CentOS root被锁定，PAM模块faillock解锁命令

输完密码屏幕一闪，提示“Permission denied”，再试一次直接连提示都没了，心跳瞬间飙高——root被锁了。别急着拔电源，CentOS用PAM的faillock把你关进小黑屋，也能用同一条链子把你放出来，只要敲对命令。

一分钟判断是不是faillock搞的鬼

先别乱翻日志，直接看/var/run/faillock目录。下面如果躺着root文件，基本坐实：连续输错密码触发阈值，账户被硬锁。cat一下，里面有时间戳、TTY、远程IP，证据确凿。文件存在=锁，文件消失=放人，比/var/log/secure翻页快十倍。

faillock参数速查，别背整本man

记不住拼写没关系，常用就三条：

faillock --user root --reset 立刻清零失败计数，锁自动解除

faillock --user root 查看当前失败记录，还剩几次机会一目了然

faillock --user root --lock 手动上锁，测试演练时用的多

敲完reset没有回显就是成功，再ssh root，熟悉的提示符瞬间回来。

现场没root，怎么拿到解锁权限

很多人卡在“账户被锁→只能用root解锁→root被锁”死循环。CentOS留了两条后路：

1. 控制台物理机直接插显示器，single模式进系统，不需要密码就能拿到shell，再执行faillock --reset。

2. 云主机用“救援模式”挂载原盘，chroot进去后同样一条命令；各大云平台叫法不同，入口都在控制台“救援/Recovery”按钮。

两条路共同点：本地操作绕过PAM认证栈，faillock不会拦你。

改配置，别让下次再被锁

锁一次长记性，改完参数就算手滑也不怕。打开/etc/security/faillock.conf，把下面三行调到舒服数值：

deny = 5 连续错五次才锁，给运维留点手滑空间

unlock_time = 900 900秒=15分钟自动解，比打电话叫醒同事快

fail_interval = 900 900秒内累计五次才算，防止暴力遍历

改完保存，立即生效，不需要重启。保险起见再开一终端，主动faillock --user root确认计数归零。

Ansible批量救场脚本

机器一多，逐台敲命令会疯。
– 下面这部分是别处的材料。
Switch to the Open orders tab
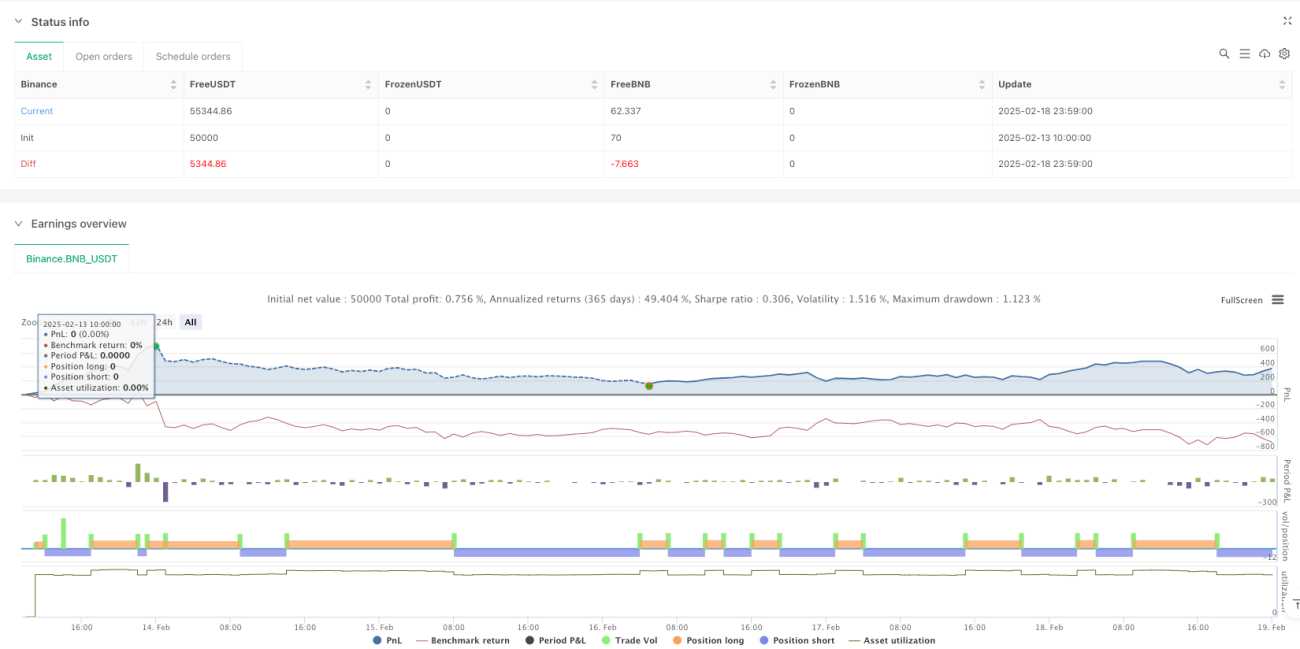 pos(104,57)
把下面片段存成unlock_root.yml，一键跑完上百台：

• hosts: all
become: yes
tasks:
• name: check if root is locked

shell: test -f /var/run/faillock/root && echo locked || echo ok

register: lock_status

changed_when: false
• name: reset faillock for root

command: faillock --user root --reset

when: "'locked' in lock_status.stdout"

跑完看ok与changed统计，changed>0说明真有机器被锁，清单自动生成，下次还能复用。

日志留痕，别让黑锅自己背

解锁后顺手把记录写进工单：执行时间、失败来源IP、是否reset。这样下次有人再问“为什么root登不上”，直接甩日志，避免反复排查。faillock动作本身会写authpriv，用ausearch -m USER_AUTH -ts recent能一键拉出时间线，比手工截图靠谱。

常见坑合集

坑1：把deny设成0想关闭功能，结果PAM解析失败，所有用户直接无法登录。正确姿势是注释掉faillock行或把deny改成超大值，千万别写0。

坑2：只改faillock.conf，却没检查/etc/pam.d/system-auth里有没有silent参数，导致失败次数不记录，以为配置失效。保持模块参数一致才能生效。

坑3：云主机开了SELinux，chroot后忘记restorecon，结果重置成功却仍旧无法登录。随手restorecon -Rv /var/run/faillock保平安。

CentOS root被锁定，先瞄/var/run/faillock，确认后一条faillock --user root --reset秒解；改/etc/security/faillock.conf把阈值调到顺手，再用Ansible批量检查，以后就算全员手滑也能淡定喝茶。